═════ Provided data ═════

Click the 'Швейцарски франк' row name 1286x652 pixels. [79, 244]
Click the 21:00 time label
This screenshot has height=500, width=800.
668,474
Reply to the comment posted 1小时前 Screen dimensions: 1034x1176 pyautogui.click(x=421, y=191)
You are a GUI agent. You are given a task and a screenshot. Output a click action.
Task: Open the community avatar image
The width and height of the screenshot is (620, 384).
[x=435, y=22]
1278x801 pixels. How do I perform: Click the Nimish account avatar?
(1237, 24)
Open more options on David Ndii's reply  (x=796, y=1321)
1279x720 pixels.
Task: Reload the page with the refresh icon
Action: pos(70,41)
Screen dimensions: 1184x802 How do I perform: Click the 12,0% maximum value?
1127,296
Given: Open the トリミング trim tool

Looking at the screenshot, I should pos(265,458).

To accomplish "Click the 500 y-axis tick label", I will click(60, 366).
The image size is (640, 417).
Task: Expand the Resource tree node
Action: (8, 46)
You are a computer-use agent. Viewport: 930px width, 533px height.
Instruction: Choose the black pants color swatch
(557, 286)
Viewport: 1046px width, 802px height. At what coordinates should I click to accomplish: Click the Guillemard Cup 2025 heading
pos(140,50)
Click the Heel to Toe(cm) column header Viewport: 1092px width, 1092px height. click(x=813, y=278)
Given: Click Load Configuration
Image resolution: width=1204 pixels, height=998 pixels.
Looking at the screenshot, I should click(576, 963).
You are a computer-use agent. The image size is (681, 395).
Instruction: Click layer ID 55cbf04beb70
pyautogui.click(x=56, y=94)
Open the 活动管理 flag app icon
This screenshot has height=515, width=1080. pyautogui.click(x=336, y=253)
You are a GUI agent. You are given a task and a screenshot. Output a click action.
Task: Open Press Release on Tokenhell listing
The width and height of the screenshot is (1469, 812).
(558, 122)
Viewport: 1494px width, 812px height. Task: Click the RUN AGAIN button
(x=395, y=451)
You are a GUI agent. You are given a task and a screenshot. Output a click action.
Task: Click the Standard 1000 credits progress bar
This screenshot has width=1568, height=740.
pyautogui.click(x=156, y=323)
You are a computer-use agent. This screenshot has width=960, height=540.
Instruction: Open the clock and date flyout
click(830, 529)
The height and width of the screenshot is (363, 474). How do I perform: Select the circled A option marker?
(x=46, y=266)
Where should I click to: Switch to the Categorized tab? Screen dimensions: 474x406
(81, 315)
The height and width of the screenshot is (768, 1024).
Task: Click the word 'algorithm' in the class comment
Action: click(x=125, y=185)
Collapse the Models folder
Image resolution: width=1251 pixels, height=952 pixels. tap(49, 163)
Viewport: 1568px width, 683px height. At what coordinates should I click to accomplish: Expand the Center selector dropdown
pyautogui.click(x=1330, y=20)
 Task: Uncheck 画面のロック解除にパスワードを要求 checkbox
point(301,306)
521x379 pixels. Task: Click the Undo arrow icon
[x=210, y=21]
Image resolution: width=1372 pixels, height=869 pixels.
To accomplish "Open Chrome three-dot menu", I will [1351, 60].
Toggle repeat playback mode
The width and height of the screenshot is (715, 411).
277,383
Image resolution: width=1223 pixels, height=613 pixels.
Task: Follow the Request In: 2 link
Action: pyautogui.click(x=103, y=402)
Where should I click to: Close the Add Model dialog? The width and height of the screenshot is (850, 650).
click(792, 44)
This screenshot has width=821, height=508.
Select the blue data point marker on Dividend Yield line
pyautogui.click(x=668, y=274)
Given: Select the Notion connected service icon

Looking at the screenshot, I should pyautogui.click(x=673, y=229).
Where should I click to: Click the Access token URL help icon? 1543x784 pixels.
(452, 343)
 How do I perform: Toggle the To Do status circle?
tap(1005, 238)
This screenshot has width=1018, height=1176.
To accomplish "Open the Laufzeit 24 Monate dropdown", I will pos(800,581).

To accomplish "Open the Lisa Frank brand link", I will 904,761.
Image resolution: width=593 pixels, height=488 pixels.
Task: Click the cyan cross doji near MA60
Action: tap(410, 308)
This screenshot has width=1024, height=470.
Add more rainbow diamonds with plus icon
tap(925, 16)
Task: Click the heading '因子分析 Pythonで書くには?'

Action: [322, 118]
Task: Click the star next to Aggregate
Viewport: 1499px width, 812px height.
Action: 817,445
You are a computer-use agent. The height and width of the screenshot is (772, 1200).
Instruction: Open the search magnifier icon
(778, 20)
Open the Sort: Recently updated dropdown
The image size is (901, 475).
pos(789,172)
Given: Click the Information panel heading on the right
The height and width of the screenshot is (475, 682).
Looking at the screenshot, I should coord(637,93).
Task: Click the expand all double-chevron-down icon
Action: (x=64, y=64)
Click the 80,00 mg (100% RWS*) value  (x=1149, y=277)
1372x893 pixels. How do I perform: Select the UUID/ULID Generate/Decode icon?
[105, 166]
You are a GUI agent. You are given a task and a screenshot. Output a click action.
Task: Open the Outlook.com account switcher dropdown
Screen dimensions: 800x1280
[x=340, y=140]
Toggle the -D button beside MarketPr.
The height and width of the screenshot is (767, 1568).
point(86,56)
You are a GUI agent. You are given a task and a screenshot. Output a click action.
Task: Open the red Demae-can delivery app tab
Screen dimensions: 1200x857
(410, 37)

═════

* [Exercise goal]: Copy the records word for word, starting at their first line and stopping after the line that contains "Reply to the".

* [Correct output]:
Click the 'Швейцарски франк' row name 1286x652 pixels. [79, 244]
Click the 21:00 time label
This screenshot has height=500, width=800.
668,474
Reply to the comment posted 1小时前 Screen dimensions: 1034x1176 pyautogui.click(x=421, y=191)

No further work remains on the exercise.